Patrick Pennington spent decades as a dedicated Emergency Medical Services (EMS) professional before lung disease and an urgent transplant need put his career on hold. These are his reflections about his work as a paramedic, what we can all learn from the COVID-19 pandemic, and why hope is a central part of his life today.

My first realization of wanting to be a paramedic was in 6th grade—mostly due to watching the show Emergency! 51 on TV. I wanted to be like Johnny and Roy:

I wanted to help people.

As a child, I thought it would be awesome to drive a fire truck.

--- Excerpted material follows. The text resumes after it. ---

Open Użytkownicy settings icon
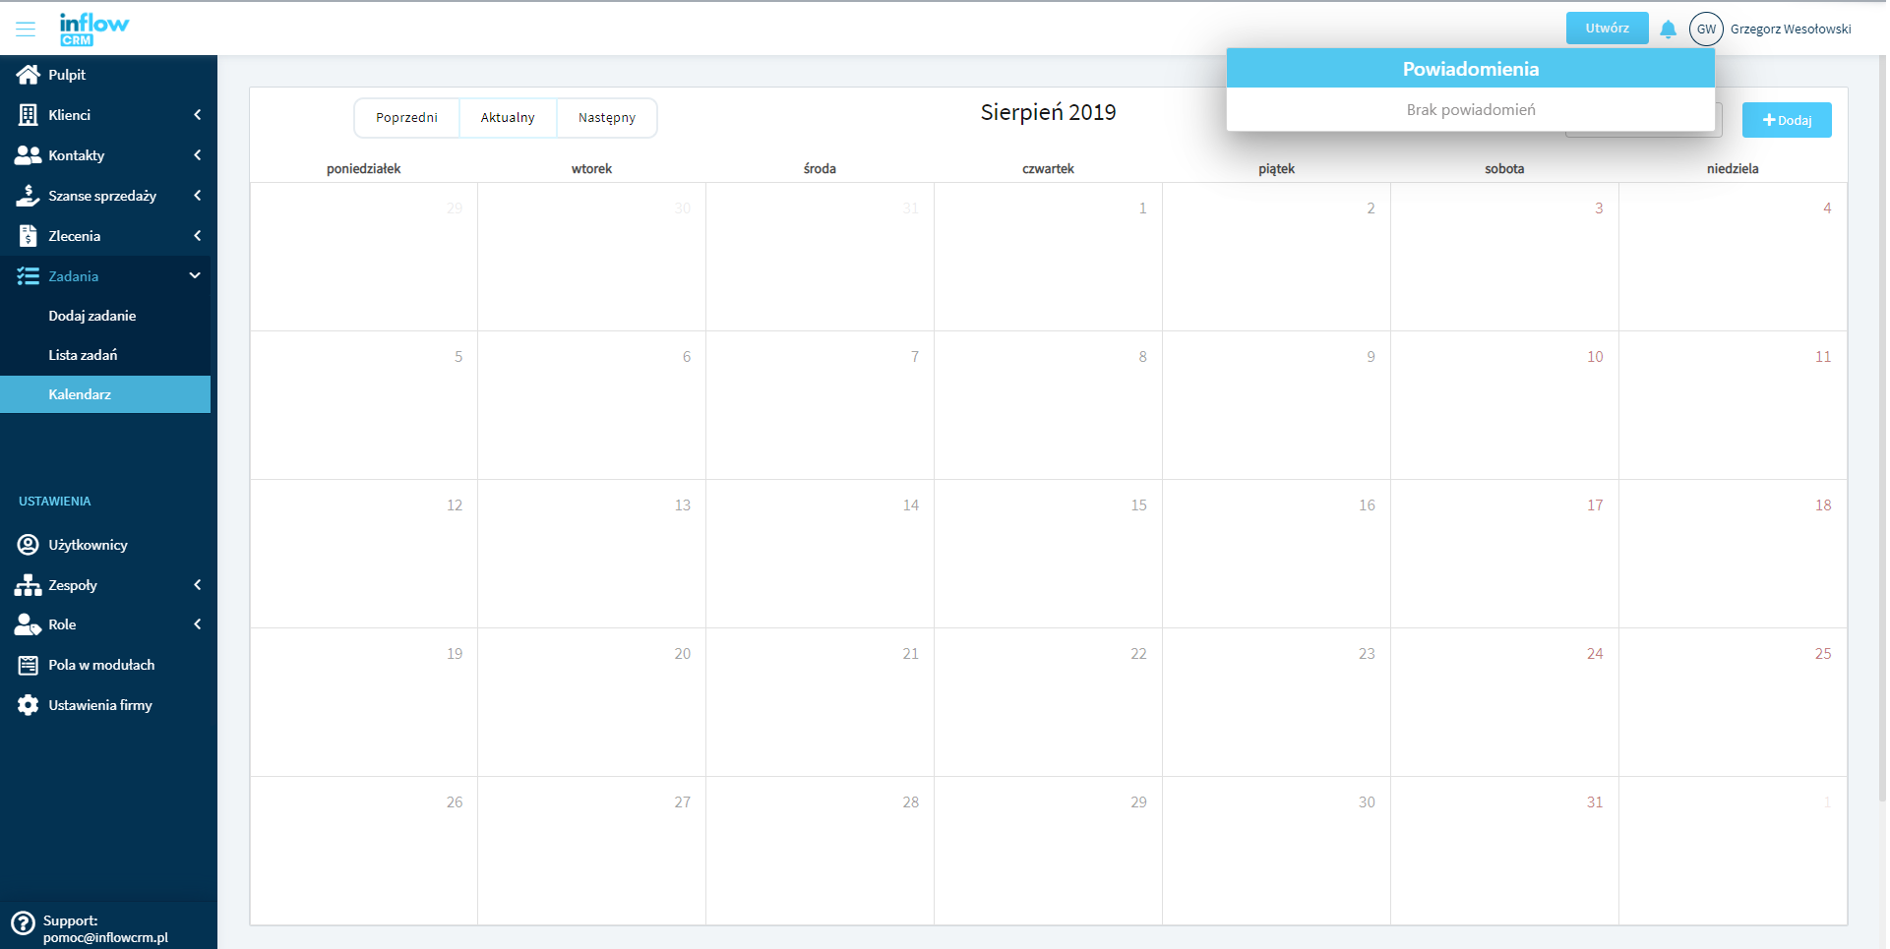The image size is (1890, 949). tap(28, 545)
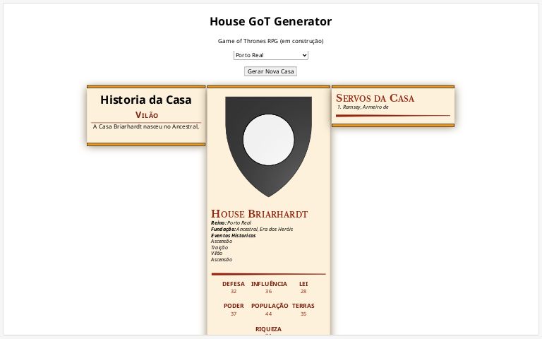Select servant entry Ramsey, Armeiro

tap(363, 107)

I got to slide down a fire pole when I visited the local fire station. That same child felt compelled to help family, friends, and strangers whenever called upon. As an adult, my need to help others grew even stronger.

I wanted to be the person who gave aid, compassion, and comfort in someone’s hour of distress.

My start in the EMS field was working as a supply clerk for a transport service. My job was being in charge of handing out appropriate required equipment to crews on the road—like a first responder bag, monitor, and a portable radio—according to what the crew needed. My other duty was to clean, disinfect, restock supplies, and fill the oxygen tanks for the night medics on station.

When I became a paramedic, my days would vary depending on the service and the patrons we served. As a first responder, I only replied to 911 calls. When I was performing transport service, I rendered care to patients during interfacility runs, which could be anything from the ER to a hospital that could offer a higher level of care to a patient’s doctor appointment.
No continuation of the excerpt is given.